**Exercise instructions:** All the entries need to be quoted exactly, apart from the pictures, which you should drop.

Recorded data
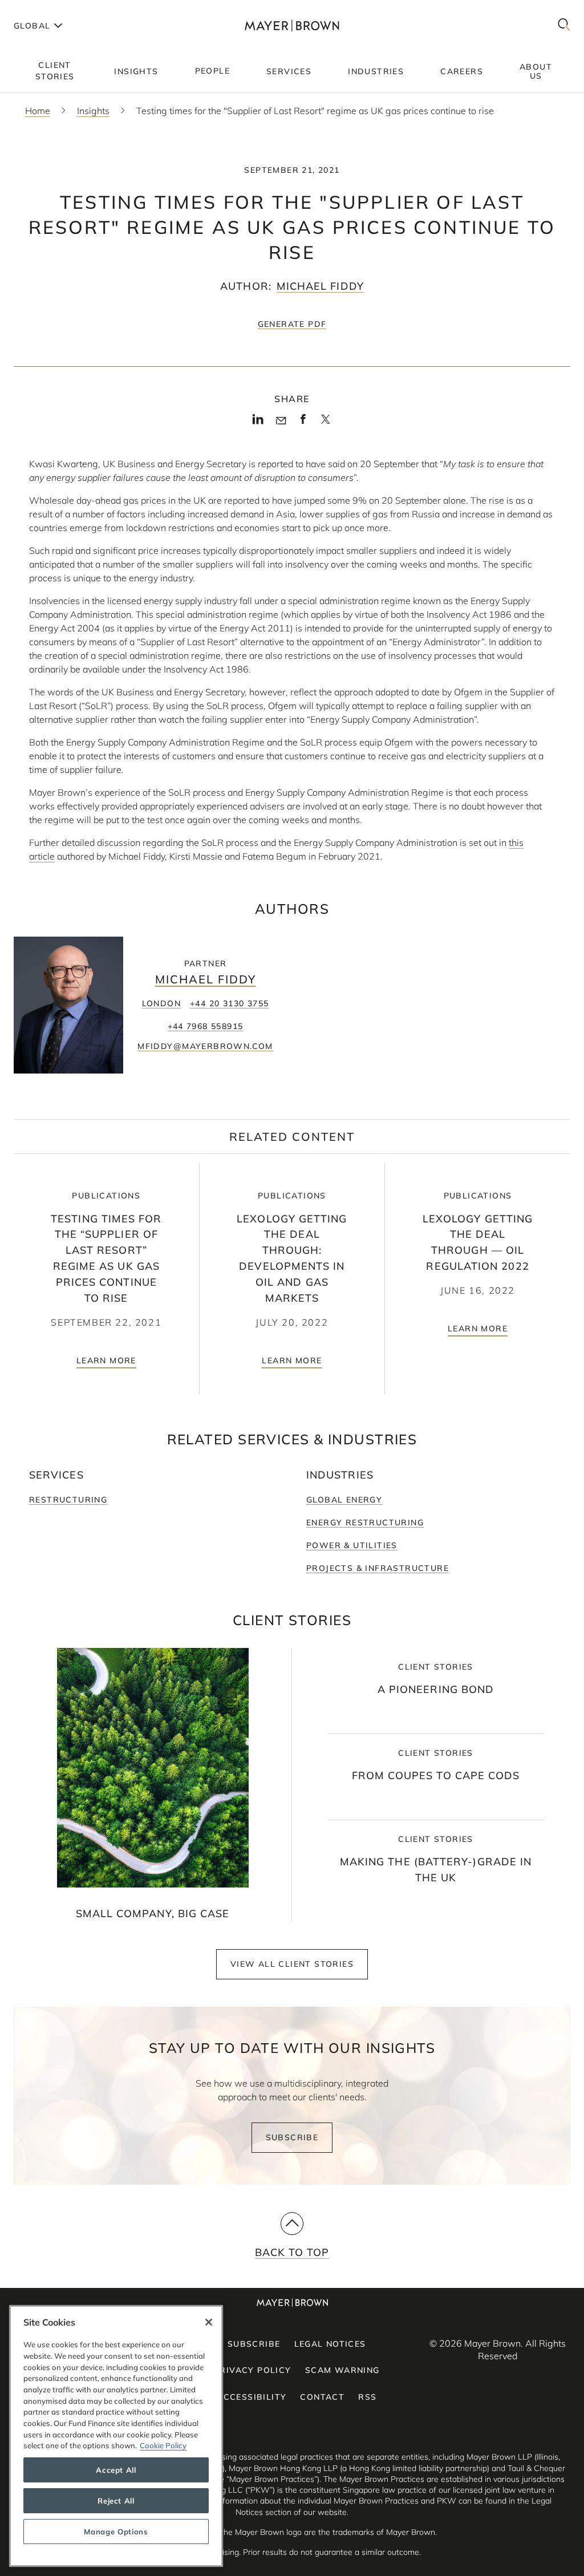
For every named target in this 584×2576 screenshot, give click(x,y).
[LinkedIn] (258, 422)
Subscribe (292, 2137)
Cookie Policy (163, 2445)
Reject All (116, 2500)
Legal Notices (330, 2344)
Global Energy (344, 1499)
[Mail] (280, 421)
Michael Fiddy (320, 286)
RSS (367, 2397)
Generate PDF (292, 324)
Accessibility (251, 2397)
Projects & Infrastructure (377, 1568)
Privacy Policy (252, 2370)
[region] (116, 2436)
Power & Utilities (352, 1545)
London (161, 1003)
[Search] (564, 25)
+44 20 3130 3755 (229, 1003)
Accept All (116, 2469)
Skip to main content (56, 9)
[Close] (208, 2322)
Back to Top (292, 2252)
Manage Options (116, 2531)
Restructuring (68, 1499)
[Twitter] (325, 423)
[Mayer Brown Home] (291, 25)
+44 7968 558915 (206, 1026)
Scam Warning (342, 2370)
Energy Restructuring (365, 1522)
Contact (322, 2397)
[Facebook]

**Response to the task:**
For every named target in this 584×2576 screenshot, give click(x,y).
[LinkedIn] (258, 422)
Subscribe (292, 2137)
Cookie Policy (163, 2445)
Reject All (116, 2500)
Legal Notices (330, 2344)
Global Energy (344, 1499)
[Mail] (280, 421)
Michael Fiddy (320, 286)
RSS (367, 2397)
Generate PDF (292, 324)
Accessibility (251, 2397)
Projects & Infrastructure (377, 1568)
Privacy Policy (252, 2370)
[region] (116, 2436)
Power & Utilities (352, 1545)
London (161, 1003)
[Search] (564, 25)
+44 20 3130 3755 (229, 1003)
Accept All (116, 2469)
Skip to main content (56, 9)
[Close] (208, 2322)
Back to Top (292, 2252)
Manage Options (116, 2531)
Restructuring (68, 1499)
[Twitter] (325, 423)
[Mayer Brown Home] (291, 25)
+44 7968 558915 (206, 1026)
Scam Warning (342, 2370)
Energy Restructuring (365, 1522)
Contact (322, 2397)
[Facebook]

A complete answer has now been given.